**Set exercise**
Please duplicate the article on the Australian coal industry below word for word, from its first line to its last.

The Australian coal industry has faced many challenges in the past 18 months as it adjusts to global market conditions.
Faced with lower coal prices and rising costs, mining companies like BHP Billiton are focusing on productivity and workers’ mindsets.
A developing world needs coal
Speaking at the Committee for Economic Development of Australia (CEDA) in Brisbane, Dean Dalla Valle said as the world develops, there is a critical need to improve global living standards and that BHP had an important role to play in that.
He said a fifth of the world`s population does not have access to reliable modern energy. Particular reference was made to the 700 million people in Africa who were still relying on burning wood or charcoal to cook food and warm their homes.
“1.7 billion people to gain access to coal-fired energy”
“In the next 20 years, we expect 1.7 billion people to gain access to electricity for the first time,”¯ Valle said.
“Coal remains one of the lowest cost forms of power generation and will remain critical to the provision of this electricity.”¯
Coal mining presents a new opportunity for mining companies
Valle, said while he expected coal demand to continue for the next 20 years, prices are likely to remain subdued as result of a surplus of coal on the market.
The coal chief said most of this demand would come from other countries like India, which suffers massive issues with continuity of supply of metallurgical coal. We can already see that Indian power and energy companies have been active in Australia, especially in the coal rich state of Queensland.
“companies like Adani and GVK want Queensland coal”
Massive coal deposits lay untapped in the Galilee Basin where companies like Adani and GVK have their eyes on laying claim to the rich black prize.
As we can see from the issues faced with developing countries like India, demand for coal is expected to grow from 5.4 billion tonnes produced today to around 6.3 billion tonnes over the next 20 years. That’s almost a billion tonnes of extra coal needed in order to sustain the population needs of some of the largest countries in Asia.

**Data extract**
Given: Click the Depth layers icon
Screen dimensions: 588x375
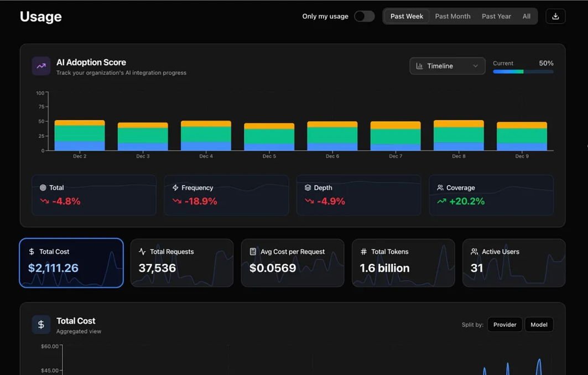Looking at the screenshot, I should point(308,188).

**Response to this exercise**
The Australian coal industry has faced many challenges in the past 18 months as it adjusts to global market conditions.
Faced with lower coal prices and rising costs, mining companies like BHP Billiton are focusing on productivity and workers’ mindsets.
A developing world needs coal
Speaking at the Committee for Economic Development of Australia (CEDA) in Brisbane, Dean Dalla Valle said as the world develops, there is a critical need to improve global living standards and that BHP had an important role to play in that.
He said a fifth of the world`s population does not have access to reliable modern energy. Particular reference was made to the 700 million people in Africa who were still relying on burning wood or charcoal to cook food and warm their homes.
“1.7 billion people to gain access to coal-fired energy”
“In the next 20 years, we expect 1.7 billion people to gain access to electricity for the first time,”¯ Valle said.
“Coal remains one of the lowest cost forms of power generation and will remain critical to the provision of this electricity.”¯
Coal mining presents a new opportunity for mining companies
Valle, said while he expected coal demand to continue for the next 20 years, prices are likely to remain subdued as result of a surplus of coal on the market.
The coal chief said most of this demand would come from other countries like India, which suffers massive issues with continuity of supply of metallurgical coal. We can already see that Indian power and energy companies have been active in Australia, especially in the coal rich state of Queensland.
“companies like Adani and GVK want Queensland coal”
Massive coal deposits lay untapped in the Galilee Basin where companies like Adani and GVK have their eyes on laying claim to the rich black prize.
As we can see from the issues faced with developing countries like India, demand for coal is expected to grow from 5.4 billion tonnes produced today to around 6.3 billion tonnes over the next 20 years. That’s almost a billion tonnes of extra coal needed in order to sustain the population needs of some of the largest countries in Asia.